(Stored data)
+ + +

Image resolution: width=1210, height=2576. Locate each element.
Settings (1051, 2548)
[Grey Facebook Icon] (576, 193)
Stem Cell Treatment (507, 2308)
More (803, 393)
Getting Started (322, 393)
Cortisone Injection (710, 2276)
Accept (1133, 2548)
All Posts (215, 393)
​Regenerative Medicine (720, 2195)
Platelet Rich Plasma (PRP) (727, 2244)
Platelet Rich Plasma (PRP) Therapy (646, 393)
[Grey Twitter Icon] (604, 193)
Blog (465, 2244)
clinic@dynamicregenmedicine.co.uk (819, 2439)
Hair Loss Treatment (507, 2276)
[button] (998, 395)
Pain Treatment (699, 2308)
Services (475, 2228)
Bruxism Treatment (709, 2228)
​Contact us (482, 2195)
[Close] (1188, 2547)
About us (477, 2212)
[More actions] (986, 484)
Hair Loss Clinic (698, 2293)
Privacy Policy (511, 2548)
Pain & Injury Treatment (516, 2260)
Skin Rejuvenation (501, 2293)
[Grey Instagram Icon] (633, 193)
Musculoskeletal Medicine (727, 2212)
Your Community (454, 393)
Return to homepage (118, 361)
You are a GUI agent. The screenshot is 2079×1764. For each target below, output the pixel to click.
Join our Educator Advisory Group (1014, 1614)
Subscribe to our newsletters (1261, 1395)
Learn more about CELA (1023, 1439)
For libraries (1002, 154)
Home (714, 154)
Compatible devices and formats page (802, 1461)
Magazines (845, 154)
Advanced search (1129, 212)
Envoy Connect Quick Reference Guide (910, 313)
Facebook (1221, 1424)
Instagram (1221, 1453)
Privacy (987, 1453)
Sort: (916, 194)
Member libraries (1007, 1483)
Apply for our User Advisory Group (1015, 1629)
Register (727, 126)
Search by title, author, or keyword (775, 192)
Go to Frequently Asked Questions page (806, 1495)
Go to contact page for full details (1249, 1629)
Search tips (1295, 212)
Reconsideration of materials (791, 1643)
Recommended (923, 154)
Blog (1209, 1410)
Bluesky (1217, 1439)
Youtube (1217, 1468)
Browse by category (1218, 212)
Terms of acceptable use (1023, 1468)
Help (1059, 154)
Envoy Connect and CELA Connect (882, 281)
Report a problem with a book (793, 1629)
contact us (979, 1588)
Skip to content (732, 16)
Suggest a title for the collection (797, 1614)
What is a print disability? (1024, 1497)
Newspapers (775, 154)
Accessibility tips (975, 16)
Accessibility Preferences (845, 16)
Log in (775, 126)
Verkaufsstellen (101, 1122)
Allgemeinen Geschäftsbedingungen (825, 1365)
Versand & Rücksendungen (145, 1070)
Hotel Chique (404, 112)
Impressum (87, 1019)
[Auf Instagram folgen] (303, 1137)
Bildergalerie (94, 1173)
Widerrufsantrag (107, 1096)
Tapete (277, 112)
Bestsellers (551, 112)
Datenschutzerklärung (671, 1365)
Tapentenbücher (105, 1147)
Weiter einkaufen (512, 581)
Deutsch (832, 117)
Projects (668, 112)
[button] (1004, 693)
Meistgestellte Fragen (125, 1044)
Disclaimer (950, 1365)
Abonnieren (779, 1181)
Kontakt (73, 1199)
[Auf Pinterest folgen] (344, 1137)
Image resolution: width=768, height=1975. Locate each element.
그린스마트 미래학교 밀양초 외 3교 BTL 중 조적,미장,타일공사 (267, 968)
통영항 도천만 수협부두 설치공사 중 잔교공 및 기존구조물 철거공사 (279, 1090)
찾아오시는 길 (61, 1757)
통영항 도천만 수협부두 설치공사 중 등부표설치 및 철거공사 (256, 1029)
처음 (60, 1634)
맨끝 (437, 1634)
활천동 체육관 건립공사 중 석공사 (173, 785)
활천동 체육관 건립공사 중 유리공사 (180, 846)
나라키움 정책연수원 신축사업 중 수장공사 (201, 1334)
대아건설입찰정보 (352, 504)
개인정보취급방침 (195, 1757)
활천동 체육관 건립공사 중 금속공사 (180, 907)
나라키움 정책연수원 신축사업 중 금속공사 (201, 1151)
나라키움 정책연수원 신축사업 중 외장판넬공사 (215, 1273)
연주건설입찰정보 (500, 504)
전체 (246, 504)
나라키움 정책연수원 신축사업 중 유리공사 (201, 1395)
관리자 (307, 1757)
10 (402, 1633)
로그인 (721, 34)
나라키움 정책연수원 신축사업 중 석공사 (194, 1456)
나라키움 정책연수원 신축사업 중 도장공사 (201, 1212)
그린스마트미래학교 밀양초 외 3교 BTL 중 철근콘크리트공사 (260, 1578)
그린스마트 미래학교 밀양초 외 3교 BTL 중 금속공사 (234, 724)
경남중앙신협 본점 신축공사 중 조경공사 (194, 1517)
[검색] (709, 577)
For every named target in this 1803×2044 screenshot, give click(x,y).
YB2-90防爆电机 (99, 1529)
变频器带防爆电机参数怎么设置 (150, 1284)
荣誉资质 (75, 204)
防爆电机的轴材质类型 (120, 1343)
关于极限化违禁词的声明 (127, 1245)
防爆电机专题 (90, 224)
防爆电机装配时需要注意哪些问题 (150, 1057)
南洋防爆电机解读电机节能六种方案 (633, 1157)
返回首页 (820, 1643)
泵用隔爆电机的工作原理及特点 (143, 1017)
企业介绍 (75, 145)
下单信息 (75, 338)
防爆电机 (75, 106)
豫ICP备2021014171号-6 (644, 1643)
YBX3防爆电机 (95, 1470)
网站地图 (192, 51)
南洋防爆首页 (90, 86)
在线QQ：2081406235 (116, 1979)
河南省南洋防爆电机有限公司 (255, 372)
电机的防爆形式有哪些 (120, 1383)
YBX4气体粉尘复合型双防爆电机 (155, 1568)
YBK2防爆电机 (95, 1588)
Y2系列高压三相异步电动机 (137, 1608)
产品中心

+ + +

**Work to complete:** Whenever the string "유리공사" occurs in a line of the entries above, copy that line.

**Finished exercise:**
활천동 체육관 건립공사 중 유리공사 (180, 846)
나라키움 정책연수원 신축사업 중 유리공사 (201, 1395)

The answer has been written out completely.